→ **Problem requirements**
Please repeat, from the entries that follow, the lines from the one containing "How do I perform: Click the Twitter" through the one containing "Open filter for" exactly, adding nothing.

Saved data entries:
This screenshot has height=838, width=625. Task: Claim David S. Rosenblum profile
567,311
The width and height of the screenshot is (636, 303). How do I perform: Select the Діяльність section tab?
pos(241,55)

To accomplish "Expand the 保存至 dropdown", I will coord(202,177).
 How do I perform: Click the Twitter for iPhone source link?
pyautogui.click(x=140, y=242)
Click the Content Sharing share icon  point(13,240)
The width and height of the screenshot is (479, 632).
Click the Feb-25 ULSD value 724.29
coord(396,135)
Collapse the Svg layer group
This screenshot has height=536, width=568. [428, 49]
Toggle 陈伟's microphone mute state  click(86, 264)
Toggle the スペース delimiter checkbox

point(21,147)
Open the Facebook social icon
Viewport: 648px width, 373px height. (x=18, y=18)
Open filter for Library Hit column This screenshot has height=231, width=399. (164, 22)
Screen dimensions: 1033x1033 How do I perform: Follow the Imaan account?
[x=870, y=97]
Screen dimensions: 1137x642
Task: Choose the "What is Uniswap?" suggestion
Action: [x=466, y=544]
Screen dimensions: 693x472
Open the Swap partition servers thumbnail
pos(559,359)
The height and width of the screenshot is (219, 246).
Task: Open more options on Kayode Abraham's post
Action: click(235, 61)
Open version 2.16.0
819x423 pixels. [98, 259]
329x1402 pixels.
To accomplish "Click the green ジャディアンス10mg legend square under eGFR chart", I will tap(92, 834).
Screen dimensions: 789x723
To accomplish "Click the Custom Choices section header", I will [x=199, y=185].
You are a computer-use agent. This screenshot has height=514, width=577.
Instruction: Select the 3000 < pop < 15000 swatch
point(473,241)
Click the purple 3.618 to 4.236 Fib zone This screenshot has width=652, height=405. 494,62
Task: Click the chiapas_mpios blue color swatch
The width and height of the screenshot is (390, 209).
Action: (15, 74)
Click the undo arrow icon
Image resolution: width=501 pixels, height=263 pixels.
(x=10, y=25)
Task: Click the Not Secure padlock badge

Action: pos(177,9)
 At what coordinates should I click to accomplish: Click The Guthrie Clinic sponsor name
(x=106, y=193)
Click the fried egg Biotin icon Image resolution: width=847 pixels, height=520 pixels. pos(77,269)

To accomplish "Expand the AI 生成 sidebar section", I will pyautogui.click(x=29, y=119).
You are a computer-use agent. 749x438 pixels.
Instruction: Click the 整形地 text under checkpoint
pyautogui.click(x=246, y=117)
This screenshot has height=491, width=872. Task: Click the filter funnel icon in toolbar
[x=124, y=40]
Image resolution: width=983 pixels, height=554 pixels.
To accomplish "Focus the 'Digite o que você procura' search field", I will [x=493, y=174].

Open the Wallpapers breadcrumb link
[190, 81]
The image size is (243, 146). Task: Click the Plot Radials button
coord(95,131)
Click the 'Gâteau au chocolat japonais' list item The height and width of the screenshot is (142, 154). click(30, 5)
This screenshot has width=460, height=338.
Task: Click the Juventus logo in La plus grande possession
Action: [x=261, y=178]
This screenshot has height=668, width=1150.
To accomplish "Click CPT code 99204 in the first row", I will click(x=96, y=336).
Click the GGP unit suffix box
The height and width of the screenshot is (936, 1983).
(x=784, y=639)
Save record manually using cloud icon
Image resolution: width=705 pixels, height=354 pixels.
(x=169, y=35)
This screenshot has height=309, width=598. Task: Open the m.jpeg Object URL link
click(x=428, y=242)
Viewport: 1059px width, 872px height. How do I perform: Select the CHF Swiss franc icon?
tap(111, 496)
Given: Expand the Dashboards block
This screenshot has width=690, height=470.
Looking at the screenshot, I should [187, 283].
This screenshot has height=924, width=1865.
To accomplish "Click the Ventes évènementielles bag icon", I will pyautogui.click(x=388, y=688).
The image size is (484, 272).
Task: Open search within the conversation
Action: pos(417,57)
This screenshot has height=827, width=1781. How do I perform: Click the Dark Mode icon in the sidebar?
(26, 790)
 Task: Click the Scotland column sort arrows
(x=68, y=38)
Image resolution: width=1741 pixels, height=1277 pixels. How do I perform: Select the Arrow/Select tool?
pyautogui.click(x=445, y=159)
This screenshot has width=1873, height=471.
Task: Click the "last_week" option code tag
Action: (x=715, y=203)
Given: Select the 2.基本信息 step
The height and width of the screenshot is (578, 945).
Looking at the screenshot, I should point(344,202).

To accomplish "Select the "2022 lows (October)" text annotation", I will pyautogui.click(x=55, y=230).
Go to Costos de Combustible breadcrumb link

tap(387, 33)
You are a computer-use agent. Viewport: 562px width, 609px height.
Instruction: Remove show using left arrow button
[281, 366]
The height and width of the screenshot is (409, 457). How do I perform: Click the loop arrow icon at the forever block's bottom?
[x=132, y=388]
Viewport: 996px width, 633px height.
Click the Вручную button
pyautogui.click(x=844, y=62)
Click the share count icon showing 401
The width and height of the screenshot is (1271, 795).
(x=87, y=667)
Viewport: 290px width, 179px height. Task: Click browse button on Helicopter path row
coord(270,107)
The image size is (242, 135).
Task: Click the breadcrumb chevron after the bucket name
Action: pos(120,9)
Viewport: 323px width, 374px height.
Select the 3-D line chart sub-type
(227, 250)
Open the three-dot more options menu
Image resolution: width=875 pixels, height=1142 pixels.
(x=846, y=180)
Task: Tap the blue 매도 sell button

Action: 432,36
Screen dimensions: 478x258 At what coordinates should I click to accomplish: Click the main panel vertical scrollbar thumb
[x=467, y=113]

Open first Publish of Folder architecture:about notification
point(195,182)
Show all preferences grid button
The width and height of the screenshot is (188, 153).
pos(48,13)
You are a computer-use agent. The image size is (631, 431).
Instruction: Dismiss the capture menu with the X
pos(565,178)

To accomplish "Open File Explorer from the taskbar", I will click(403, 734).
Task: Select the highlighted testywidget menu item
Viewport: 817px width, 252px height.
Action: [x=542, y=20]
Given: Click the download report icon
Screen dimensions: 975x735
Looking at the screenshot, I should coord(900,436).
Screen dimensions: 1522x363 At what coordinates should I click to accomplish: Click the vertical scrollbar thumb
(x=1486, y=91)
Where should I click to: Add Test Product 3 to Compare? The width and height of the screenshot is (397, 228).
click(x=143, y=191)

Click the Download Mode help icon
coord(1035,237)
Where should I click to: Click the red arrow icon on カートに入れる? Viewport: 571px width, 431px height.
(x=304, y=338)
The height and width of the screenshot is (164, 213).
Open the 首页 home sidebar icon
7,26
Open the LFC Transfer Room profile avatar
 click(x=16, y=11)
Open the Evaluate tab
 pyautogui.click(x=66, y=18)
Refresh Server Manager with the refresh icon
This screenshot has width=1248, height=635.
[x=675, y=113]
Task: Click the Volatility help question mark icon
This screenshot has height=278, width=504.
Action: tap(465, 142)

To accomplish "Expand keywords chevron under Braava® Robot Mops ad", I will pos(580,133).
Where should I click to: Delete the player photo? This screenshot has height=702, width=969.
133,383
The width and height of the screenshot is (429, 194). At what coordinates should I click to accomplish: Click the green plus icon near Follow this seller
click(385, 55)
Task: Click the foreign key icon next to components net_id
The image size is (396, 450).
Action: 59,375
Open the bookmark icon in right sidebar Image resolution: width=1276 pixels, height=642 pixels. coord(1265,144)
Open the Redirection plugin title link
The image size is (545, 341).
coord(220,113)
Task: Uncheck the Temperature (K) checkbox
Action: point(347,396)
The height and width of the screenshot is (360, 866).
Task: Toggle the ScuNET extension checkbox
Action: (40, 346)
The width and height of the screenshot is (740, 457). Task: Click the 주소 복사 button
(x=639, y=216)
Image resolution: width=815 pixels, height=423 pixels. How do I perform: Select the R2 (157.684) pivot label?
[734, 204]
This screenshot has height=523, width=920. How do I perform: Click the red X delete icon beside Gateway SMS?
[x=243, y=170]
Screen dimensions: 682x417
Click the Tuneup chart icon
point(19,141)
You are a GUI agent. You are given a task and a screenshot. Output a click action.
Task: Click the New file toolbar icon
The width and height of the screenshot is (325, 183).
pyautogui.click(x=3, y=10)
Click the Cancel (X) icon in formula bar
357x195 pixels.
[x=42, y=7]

→ **Response to the task**
 How do I perform: Click the Twitter for iPhone source link?
pyautogui.click(x=140, y=242)
Click the Content Sharing share icon  point(13,240)
The width and height of the screenshot is (479, 632).
Click the Feb-25 ULSD value 724.29
coord(396,135)
Collapse the Svg layer group
This screenshot has height=536, width=568. [428, 49]
Toggle 陈伟's microphone mute state  click(86, 264)
Toggle the スペース delimiter checkbox

point(21,147)
Open the Facebook social icon
Viewport: 648px width, 373px height. (x=18, y=18)
Open filter for Library Hit column This screenshot has height=231, width=399. (164, 22)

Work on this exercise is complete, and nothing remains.